Disney CEO Bob Iger took a break from his treasure bath to confirm rumors that, yes, in addition to a third trilogy of "Star Wars" pictures, there will be "standalone" films that will come out in between that are "derived from great 'Star Wars' characters."
When I read that last phrase I immediately thought two things. First, "great, Calculus!" Second, "Whooooooooooooooo?"
Anthony Breznican, an actual journalist, reports that the two projects that are likely to take off first are stories about Boba Fett and Han Solo. They are neither prequels or sequels. . .they are merely quels, and they ought to quell the frustrations of many a nerd who wanted to see, once and for all, just how Lando Calrissian won the Millennium Falcon. (You thought Midi-chlorians were bad? Just wait til you watch the ship that can make the Kessel run in 12 parsecs change ownership on a Queen high!)
The Han Solo film is, according to Breznican's source (which may or may not be the bird in front of the Pirates of the Caribbean ride), going to be set BEFORE "A New Hope." That's right, folks, we're calling it now: HAN AT THE PROM.
The current Hollywood zeitgeist dictates that the future Hutt Palace objet d'art be presented, at least in part, as a brooding, angsty teen. Maybe he'll have to choose between a space vampire and a space werewolf? The big question remains: who will play the young interstellar smuggler and will he wear a vest?

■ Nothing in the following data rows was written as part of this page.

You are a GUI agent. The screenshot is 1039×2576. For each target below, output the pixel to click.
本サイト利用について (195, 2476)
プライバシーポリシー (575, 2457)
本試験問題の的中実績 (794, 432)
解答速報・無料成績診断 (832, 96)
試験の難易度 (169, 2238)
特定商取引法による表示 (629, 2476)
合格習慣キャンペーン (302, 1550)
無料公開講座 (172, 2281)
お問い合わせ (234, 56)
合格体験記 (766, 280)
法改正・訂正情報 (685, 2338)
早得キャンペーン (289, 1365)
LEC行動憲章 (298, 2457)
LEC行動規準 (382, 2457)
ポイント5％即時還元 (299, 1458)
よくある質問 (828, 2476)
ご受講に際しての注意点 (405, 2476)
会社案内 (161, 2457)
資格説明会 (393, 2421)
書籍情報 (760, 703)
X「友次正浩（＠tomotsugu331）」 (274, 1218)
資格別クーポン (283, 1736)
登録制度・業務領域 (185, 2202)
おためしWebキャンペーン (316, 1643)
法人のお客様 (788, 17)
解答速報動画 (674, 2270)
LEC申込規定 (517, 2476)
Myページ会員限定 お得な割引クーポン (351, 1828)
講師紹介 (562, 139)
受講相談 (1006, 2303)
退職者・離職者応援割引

The fact is that Lucasfilm could (and probably should) cast a relative unknown in the role. The box office draw couldn't be much higher, even if they decided to pick the entire lineup of One Direction and had them trade-off like a mass market "I'm Not There." I'm just wondering if it will be a music cue or a push-in to a tight close-up to underline that what we're seeing is the FIRST TIME Han has had a bad feeling about this.
A little less likely to cause apoplectic eye-rolls is the Boba Fett movie. Frankly, this idea is almost impervious to snark. While the nonsense about Jango Fett being the source for the clone Stormtroopers does hang over it, the fact is that the group shot of the Bounty Hunters from "Empire" is a good launching pad for untold space adventures. That image is like the "Great Day in Harlem" but for mouthbreathing science-fantasy dweebs.
The Boba Fett movie could take place any time prior to his humiliating end in the Sarlaac Pit (and could potentially involve Jabba) but we're hoping it involves some nice rivalry with the other bounty hunters. Zuckuss fighting Bossk? Yes, please.
Casting a new Boba Fett shouldn't be too hard. (Can you wear a helmet? Can you fall in a pit? Can you keep the talking to a minimum? Hired!) Convincing the suits that the best way to do Boba Fett is as a sleek, nearly silent tale of badassery like Jean-Pierre Melville's "Le Samourai" is another thing.
Of course, we're nowhere near done. Possible "Star Wars: Origins" stories will be floated up in trial balloons all year. (To save time: Wedge Antilles and Tambor Wat, thumbs up. Wicket and Dexter Jettster, thumbs down. General Grievous. . .probably not, but we're not ruling it out.) And this may all fall apart, too. Point is, don't get your metal bikini bottoms in a bunch just yet. The galaxy far, far away is vast and there's a long time ago to go.